Applications autoscaling strategy in Kubernetes

Published in

The Startup

11 min readApr 22, 2020

With all the cloud providers giving us more and more abilities to precisely control the level of resources for our applications infrastructure, we still need to define (closely monitor and control) how much CPU, RAM and I/O our system needs and pay only for the just enough. And what about resilience? How to not overpay for stability? How to control the budget and not breach SLA? What would define scalability bottlenecks and how to find them in advance?

Before we dive deeper into the problem of application scaling, we should understand where this problem comes from…otherwise, we won’t find the correct conclusions!

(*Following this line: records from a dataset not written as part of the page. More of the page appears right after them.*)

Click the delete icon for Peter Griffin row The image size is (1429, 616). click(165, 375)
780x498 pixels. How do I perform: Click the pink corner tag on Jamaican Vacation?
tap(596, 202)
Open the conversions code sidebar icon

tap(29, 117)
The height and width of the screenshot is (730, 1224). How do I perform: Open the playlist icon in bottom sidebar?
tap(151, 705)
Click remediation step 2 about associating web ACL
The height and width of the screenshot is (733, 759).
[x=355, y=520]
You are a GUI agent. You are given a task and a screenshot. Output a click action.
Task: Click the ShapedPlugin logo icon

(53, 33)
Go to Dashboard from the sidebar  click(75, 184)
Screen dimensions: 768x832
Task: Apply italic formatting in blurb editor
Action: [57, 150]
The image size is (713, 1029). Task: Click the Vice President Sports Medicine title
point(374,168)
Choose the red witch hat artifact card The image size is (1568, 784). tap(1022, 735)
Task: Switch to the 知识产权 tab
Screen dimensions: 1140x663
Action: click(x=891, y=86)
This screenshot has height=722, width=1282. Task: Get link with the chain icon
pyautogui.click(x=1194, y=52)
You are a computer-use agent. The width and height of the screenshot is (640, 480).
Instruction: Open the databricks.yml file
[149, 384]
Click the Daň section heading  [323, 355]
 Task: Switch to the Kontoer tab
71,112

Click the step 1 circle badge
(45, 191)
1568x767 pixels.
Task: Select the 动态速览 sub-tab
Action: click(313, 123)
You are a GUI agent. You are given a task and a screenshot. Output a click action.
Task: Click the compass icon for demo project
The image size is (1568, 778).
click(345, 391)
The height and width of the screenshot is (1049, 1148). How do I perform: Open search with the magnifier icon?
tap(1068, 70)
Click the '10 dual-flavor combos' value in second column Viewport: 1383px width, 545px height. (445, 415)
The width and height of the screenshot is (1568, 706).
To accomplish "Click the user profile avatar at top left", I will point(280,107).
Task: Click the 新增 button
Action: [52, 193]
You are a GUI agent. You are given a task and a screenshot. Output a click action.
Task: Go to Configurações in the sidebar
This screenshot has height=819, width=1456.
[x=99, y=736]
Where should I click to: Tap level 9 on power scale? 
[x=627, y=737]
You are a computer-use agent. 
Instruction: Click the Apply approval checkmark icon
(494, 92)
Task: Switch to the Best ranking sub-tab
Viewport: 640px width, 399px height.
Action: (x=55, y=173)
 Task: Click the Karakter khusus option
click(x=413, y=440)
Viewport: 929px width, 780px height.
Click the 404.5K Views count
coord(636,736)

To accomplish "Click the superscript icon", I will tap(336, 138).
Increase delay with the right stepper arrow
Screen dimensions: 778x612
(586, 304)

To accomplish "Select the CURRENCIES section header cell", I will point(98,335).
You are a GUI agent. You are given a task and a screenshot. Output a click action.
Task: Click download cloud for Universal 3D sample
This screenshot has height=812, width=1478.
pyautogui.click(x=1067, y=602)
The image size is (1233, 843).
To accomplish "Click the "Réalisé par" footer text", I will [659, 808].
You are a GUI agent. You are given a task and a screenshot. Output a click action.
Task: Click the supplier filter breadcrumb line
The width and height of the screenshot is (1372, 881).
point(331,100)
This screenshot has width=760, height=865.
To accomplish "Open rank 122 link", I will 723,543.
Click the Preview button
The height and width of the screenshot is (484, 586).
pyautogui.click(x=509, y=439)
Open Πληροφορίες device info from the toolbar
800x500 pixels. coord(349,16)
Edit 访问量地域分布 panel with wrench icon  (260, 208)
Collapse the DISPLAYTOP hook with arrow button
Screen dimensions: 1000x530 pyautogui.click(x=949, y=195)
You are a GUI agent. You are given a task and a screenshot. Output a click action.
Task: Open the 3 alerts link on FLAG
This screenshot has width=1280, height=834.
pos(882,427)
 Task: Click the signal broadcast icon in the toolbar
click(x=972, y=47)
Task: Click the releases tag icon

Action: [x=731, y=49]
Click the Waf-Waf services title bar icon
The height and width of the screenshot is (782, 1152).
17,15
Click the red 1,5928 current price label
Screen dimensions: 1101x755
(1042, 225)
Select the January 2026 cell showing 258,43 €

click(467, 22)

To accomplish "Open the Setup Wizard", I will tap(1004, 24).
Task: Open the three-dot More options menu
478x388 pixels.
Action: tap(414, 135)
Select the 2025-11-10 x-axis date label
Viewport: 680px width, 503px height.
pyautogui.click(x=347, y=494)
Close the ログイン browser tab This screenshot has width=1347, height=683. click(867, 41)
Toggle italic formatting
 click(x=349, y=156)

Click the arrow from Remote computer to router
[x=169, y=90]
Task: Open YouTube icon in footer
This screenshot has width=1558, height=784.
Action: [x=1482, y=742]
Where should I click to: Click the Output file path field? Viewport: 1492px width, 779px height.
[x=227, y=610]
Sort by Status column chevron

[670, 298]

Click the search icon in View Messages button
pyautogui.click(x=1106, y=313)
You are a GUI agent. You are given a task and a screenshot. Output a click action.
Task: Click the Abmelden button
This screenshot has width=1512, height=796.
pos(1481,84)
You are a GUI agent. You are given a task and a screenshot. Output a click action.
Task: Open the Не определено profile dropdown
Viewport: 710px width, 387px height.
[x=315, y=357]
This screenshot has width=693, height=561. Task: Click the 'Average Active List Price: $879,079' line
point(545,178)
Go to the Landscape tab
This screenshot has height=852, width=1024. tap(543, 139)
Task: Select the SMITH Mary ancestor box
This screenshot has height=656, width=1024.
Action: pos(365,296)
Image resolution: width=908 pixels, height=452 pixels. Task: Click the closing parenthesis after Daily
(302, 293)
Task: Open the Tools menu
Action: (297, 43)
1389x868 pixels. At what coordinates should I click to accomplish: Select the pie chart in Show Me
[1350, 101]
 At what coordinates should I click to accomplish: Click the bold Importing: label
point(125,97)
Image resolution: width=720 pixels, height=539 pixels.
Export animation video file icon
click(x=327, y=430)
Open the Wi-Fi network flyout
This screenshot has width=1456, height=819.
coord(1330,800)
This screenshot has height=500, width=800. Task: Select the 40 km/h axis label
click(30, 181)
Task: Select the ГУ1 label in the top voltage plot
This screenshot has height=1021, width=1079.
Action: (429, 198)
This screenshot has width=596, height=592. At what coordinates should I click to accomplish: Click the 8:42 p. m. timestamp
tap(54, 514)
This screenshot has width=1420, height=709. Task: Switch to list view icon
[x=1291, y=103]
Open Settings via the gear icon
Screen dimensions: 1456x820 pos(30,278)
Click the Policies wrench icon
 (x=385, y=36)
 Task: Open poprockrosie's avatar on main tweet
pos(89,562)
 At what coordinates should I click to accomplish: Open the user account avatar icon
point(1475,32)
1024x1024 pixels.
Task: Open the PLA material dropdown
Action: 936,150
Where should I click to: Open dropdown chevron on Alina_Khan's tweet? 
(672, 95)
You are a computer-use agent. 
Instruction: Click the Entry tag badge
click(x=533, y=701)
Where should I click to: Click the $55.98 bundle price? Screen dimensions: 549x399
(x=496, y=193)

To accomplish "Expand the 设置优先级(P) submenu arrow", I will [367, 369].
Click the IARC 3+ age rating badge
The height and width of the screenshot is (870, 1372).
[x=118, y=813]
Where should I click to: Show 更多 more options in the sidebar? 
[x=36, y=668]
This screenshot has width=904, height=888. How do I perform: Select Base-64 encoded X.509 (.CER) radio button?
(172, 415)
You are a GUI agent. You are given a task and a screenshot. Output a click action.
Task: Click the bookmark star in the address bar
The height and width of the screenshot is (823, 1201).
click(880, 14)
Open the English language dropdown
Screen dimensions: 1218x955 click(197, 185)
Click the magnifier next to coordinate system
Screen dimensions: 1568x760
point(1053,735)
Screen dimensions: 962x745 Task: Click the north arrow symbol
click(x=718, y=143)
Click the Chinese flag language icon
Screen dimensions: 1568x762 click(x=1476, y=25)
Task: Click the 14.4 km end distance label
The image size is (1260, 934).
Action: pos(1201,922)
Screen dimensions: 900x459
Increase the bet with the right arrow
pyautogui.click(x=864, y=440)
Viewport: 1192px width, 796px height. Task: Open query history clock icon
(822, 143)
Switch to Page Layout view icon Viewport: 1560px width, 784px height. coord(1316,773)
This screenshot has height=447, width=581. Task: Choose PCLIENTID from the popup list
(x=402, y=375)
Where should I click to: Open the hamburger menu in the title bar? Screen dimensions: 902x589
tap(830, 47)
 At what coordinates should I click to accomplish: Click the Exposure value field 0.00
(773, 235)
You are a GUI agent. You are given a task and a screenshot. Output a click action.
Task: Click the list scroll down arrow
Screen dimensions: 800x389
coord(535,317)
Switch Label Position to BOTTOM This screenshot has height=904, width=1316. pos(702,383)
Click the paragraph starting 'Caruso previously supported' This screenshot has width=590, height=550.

Reasons to autoscale are economical

The load profile of any application for the Internet is almost certainly not constant over a significant period in a time cycle (hour, day, week) and changing from time to time(after updates, new underlying infrastructure). Keeping this in mind, everyone wants to save some money when the cloud “hardware” is doing not as much work as on top of the incoming requests chart hill.

Let’s call “requests” all the jobs that can be executed by an application deployed in a Kubernetes(or any other) cluster — HTTP requests, queue consumption, and others. This also can be known as throughput.

The main objective for autoscaling is to introduce as small delta between Available and Used resources as possible at any moment in time of the system’s life cycle. In Kubernetes, there is also the intermediary objective, which is to keep delta between Requested and Used and Available and Requested resources on minimum.

If the deltas are equal to 0, that means there is no budget overhead on resources that are not in use.

Methods of autoscaling

Let’s consider four available types of scaling:

Vertical for nodes: the process of changing resources on each of the Kubernetes nodes
Horizontal for nodes: the process of changing the number of nodes in the cluster
Vertical for pods: the process of changing the amount of resources requested/allocated for a pod
Horizontal for pods: the process of changing the number of pods for a specific deployment of an application

By “autoscaling” we should imply ability of the system to automatically adjust (with help of some script or a programm) specific parameters based on some inputs, metrics, rules.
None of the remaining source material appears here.